Exercise:
Set out exactly every line of the entries below, starting at the line that holds "The height and width of the screenshot is (567, 1280)." and stopping after the line that holds "Task: Click the 一级能效 energy rating value".

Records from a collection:
====================

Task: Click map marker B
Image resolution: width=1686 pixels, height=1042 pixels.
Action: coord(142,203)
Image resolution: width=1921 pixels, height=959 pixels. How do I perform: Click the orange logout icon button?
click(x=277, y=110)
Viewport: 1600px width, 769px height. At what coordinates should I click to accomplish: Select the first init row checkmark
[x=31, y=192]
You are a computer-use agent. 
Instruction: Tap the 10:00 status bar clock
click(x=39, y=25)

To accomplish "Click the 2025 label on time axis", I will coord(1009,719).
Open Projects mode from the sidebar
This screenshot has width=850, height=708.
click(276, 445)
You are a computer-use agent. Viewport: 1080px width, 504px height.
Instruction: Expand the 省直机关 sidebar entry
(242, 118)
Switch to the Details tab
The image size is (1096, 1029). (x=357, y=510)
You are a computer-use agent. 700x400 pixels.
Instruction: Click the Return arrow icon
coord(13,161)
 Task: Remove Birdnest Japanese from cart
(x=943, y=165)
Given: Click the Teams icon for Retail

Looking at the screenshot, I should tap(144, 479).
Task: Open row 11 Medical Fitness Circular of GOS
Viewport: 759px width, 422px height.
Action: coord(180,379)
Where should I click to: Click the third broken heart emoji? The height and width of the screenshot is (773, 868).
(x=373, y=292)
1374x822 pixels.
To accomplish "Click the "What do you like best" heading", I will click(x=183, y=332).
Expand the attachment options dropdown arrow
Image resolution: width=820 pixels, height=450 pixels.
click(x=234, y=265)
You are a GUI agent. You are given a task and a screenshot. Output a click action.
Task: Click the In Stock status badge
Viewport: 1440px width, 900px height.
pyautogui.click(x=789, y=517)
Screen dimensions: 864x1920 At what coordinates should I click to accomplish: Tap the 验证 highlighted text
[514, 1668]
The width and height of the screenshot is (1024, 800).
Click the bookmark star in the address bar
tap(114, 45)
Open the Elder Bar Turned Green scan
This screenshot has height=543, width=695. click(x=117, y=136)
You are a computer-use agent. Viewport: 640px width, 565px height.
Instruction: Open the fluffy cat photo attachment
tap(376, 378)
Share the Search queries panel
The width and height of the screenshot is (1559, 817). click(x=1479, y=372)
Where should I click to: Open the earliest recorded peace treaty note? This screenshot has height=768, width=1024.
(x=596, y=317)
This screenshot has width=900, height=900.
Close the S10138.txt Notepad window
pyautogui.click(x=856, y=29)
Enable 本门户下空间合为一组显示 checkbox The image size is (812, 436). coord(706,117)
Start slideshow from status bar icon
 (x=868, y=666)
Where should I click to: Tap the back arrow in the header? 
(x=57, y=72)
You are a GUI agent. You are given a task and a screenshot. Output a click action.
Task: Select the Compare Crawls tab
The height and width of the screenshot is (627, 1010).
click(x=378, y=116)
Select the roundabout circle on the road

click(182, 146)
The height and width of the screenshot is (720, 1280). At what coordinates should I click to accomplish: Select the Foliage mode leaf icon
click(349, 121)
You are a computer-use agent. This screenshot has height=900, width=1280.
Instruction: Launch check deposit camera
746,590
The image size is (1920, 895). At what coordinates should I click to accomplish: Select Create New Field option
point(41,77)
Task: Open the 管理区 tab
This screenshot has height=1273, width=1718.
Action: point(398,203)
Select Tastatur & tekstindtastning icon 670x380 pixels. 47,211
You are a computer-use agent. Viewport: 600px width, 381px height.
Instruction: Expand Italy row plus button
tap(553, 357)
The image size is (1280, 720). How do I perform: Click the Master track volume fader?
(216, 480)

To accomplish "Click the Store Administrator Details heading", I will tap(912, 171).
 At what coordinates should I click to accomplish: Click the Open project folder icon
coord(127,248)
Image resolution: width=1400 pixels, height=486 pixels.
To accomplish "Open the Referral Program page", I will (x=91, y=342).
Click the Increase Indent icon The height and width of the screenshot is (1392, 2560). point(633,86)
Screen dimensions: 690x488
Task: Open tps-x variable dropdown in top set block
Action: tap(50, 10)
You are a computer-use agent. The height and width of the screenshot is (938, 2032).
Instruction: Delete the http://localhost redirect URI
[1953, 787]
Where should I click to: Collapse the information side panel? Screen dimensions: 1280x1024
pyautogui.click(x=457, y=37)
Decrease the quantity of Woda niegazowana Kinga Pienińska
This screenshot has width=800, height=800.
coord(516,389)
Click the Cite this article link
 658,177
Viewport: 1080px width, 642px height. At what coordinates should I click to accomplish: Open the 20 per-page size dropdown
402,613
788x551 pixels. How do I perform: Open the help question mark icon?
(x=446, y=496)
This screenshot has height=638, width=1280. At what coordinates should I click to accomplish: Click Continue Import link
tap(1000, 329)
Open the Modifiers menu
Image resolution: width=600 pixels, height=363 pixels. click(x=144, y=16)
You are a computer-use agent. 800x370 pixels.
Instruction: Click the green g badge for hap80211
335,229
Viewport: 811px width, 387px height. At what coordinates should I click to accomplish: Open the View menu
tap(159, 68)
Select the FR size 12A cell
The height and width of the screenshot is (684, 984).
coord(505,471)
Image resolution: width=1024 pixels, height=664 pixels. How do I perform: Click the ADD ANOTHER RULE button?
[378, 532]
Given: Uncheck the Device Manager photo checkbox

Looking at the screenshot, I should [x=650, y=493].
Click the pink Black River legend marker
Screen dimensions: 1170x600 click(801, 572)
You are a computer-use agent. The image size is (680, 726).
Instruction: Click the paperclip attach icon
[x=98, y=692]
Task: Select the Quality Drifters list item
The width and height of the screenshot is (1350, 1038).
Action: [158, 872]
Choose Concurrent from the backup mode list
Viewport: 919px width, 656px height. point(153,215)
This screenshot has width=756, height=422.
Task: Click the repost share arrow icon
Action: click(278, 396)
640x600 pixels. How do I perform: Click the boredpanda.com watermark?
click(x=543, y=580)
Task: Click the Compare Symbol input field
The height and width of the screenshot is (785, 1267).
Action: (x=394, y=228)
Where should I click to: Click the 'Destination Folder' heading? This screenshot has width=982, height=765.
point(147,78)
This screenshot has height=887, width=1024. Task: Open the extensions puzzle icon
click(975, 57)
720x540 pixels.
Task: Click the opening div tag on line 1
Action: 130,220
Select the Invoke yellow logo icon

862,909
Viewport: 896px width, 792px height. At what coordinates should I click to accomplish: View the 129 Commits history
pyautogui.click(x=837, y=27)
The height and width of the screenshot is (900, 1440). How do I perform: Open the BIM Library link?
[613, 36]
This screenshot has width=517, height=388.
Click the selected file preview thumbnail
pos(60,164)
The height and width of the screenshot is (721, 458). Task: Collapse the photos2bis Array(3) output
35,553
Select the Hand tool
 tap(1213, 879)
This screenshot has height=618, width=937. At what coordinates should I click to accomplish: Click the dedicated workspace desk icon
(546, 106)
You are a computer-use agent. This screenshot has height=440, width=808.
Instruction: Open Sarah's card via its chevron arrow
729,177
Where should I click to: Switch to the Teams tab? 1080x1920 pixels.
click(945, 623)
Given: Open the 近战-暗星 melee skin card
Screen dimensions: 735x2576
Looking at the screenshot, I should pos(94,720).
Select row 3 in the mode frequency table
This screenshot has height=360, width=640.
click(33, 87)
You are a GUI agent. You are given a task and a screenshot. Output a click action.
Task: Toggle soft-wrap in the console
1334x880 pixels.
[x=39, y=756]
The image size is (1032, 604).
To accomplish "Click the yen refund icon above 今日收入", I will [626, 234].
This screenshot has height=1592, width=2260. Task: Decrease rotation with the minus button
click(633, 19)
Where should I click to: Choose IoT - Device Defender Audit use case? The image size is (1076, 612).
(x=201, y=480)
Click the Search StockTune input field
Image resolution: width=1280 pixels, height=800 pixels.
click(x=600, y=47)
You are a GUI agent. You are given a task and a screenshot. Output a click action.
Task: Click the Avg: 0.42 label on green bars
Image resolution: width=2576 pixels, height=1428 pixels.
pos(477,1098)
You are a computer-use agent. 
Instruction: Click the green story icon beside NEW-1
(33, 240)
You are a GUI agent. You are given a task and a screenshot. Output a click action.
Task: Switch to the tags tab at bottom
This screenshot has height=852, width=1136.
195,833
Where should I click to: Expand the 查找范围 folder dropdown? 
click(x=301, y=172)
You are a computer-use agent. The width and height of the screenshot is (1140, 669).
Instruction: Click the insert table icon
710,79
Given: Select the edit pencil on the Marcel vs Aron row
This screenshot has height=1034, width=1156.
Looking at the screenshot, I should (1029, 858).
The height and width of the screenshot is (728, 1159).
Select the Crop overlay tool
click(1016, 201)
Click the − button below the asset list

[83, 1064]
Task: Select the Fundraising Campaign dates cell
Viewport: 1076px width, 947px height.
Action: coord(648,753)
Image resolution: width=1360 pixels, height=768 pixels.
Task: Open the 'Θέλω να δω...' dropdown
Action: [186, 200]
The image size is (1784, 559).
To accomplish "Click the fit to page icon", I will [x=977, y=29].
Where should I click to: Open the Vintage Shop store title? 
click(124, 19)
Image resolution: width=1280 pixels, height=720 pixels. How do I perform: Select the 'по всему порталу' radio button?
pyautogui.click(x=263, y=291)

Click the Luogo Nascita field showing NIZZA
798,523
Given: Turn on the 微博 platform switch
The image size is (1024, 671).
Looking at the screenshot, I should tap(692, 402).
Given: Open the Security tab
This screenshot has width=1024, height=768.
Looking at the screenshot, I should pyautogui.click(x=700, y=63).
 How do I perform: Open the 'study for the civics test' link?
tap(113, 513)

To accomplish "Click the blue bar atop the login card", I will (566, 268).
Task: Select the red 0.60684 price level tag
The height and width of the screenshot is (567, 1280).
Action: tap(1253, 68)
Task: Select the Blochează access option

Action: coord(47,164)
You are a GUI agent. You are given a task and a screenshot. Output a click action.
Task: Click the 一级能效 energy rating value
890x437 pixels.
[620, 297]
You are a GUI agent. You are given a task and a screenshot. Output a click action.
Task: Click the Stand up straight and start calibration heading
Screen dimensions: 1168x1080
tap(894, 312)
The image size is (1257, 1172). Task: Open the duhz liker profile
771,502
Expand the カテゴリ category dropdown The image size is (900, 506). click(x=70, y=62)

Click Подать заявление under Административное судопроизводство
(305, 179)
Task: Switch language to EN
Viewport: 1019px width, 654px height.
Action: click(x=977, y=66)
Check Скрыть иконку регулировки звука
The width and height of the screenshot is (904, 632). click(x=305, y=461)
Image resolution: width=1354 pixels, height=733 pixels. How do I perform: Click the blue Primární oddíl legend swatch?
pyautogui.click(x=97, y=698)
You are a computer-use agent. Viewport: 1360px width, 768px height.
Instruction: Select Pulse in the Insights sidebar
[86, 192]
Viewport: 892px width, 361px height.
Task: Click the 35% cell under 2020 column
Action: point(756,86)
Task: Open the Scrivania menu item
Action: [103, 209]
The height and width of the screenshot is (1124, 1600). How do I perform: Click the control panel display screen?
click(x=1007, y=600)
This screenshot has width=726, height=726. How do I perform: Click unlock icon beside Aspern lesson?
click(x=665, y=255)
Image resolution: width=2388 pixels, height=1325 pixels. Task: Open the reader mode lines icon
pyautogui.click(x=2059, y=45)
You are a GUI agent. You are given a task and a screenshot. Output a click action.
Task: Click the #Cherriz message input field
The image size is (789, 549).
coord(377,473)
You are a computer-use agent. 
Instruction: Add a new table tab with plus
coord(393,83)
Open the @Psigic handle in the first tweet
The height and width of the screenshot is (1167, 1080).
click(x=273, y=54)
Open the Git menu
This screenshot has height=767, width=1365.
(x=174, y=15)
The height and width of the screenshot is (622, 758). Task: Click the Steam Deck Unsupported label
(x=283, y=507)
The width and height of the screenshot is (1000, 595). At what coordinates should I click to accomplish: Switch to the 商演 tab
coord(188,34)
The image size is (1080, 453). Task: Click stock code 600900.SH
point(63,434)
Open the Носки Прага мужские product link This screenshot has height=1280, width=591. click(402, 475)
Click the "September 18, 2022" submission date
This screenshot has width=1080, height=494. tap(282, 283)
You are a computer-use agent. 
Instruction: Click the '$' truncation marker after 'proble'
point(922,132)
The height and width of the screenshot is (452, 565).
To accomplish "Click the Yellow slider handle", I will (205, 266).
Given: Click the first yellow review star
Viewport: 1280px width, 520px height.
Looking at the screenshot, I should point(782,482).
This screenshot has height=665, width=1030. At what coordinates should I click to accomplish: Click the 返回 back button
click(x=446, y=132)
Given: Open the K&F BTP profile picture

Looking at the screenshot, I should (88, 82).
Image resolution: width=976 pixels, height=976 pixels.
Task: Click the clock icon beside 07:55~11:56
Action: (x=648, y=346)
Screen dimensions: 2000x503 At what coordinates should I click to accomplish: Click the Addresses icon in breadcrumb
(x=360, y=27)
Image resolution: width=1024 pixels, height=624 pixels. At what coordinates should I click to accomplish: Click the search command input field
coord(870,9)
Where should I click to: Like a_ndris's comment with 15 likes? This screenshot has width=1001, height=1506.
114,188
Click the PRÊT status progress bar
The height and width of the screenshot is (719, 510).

====================

Response:
The height and width of the screenshot is (567, 1280).
Action: tap(1253, 68)
Task: Select the Blochează access option

Action: coord(47,164)
You are a GUI agent. You are given a task and a screenshot. Output a click action.
Task: Click the 一级能效 energy rating value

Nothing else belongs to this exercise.